The taxpayer was the managing director and CEO of a public company, Primelife Corporation Ltd. At the commencement of his employment agreement with the company, he was entitled to a base salary, an annual bonus, and three additional bonus payments based on the company’s profits and losses over a number of financial years. At the relevant time, there were three categories of additional bonus payments, one of which had accrued and was payable, one of which was accruing, relating to periods which had been part performed, and one relating to future periods which had not yet accrued in any sense.
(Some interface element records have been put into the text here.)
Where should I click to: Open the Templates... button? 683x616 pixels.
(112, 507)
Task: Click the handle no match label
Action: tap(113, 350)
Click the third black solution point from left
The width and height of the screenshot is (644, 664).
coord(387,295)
The taxpayer entered into an agreement with the company to the effect that he would waive his past and future bonus entitlements in return for the issue to him of five million fully paid ordinary shares in the company. Pursuant to that agreement, an Executive Share Trust was established. The company deposited a cheque for $11,600,000 in the bank account of the trust “in respect of” the taxpayer. On the same day a cheque for $11,600,000 drawn on the trust bank account was paid to the company as the price for the issue of five million shares, which then had a value of about $11,600,000. The trust then issued five million units in the trust to the taxpayer for $11,600,000. The units vested one year from commencement of the taxpayer’s participation in the trust and represented an entitlement to the shares in the trust. The taxpayer thereby had a debt to the trust for $11,600,000 as he had not paid the trust the subscription price for the units.
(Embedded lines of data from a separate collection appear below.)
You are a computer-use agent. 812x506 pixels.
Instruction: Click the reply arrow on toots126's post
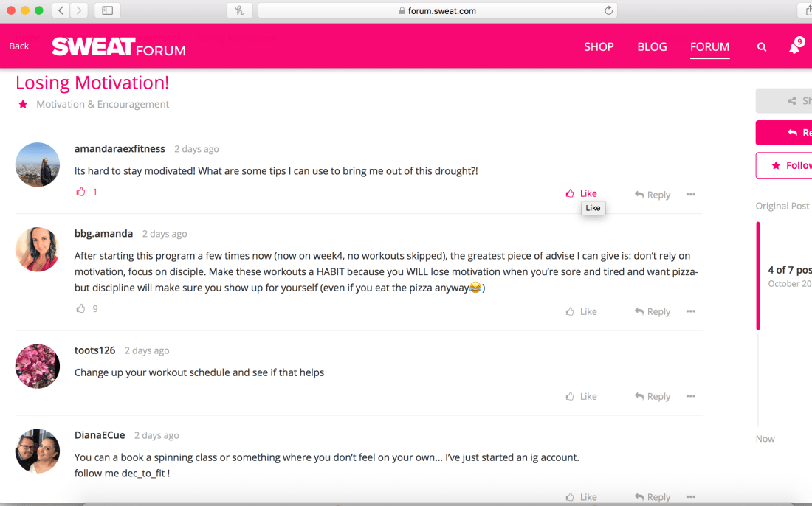click(652, 396)
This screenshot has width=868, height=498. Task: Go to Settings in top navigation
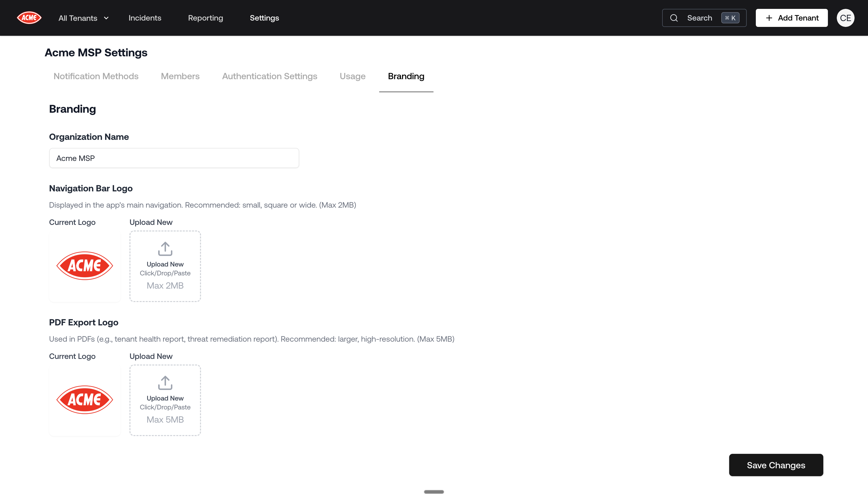264,18
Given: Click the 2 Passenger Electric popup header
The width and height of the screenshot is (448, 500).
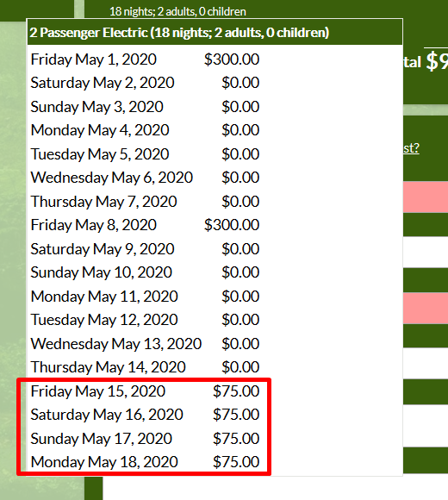Looking at the screenshot, I should click(x=215, y=32).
The Commissioner issued a notice of amended assessment for the 2002 year which treated the $11,600,000 payment as part of the taxpayer’s assessable income as either ordinary or statutory income. The Commissioner also imposed an administrative penalty for recklessness of $2,813,000 assessed at the rate of 50% of the tax shortfall amount. Subsequently, the Commissioner determined in the alternative that Pt IVA ITAA 1936 applied, and that an amount of $11,600,000 should therefore be included in the taxpayer’s assessable income for the 2002 year. The Commissioner issued a further amended assessment and notice of assessment accordingly, and imposed an administrative penalty for recklessness of $2,813,000 assessed at 50% of the scheme shortfall. The taxpayer objected to both assessments and the penalties. The Commissioner disallowed the objections and the taxpayer applied to review that decision.
The Tribunal decided that part of the payment, referable to bonuses that had accrued to the date of the payment, was assessable to the taxpayer, but that the remainder was not. Questions as to exemptions relating to fringe benefits in ss 23L and 26(e) ITAA 1936, and the application of Pt IVA, did not arise. The Tribunal also reduced the penalty imposed by the Commissioner: Re Sent and FCT  AATA 198 (25 March 2011).
Both the taxpayer and the Commissioner appealed from this decision to the Federal Court.
The court decided that the whole of the $11,600,000 payment was assessable as ordinary income under s 6-5 ITAA 1997. The amount in issue was in consideration of the taxpayer waiving an entitlement to bonuses under his employment agreement – it was paid as a reward for services. The payment was ultimately in substitution for income by way of bonuses that were earned but not received, together with bonuses that were likely to be earned but had not yet been received. An entitlement to five million shares was initially substituted for the taxpayer’s bonus entitlements, and then that entitlement to shares was substituted for the payment. The payment maintained its character as ordinary income, being a reward for services.
Further, s 6-5(4) operated to deem that the taxpayer did derive ordinary income from the payment, in that it was applied or dealt with on behalf of or at the direction of the taxpayer.
Given that finding, the court found it unnecessary to decide the alternative question whether the whole or any part of the payment was assessable as statutory income under s 26(e) ITAA 1936 and s 6-10(3) ITAA 1997. Likewise, it was unnecessary to determine the Commissioner’s alternative submission that Pt IVA ITAA 1936 applied. Further, the exemption in s 23L did not apply.
On the question of penalty, the court found that the taxpayer had failed to discharge the onus of establishing that the Commissioner’s imposition of an administrative penalty of 50% of the shortfall amount was excessive. That penalty therefore stood.
Sent v FCT  FCA 382 (Federal Court, Murphy J, 16 April 2012).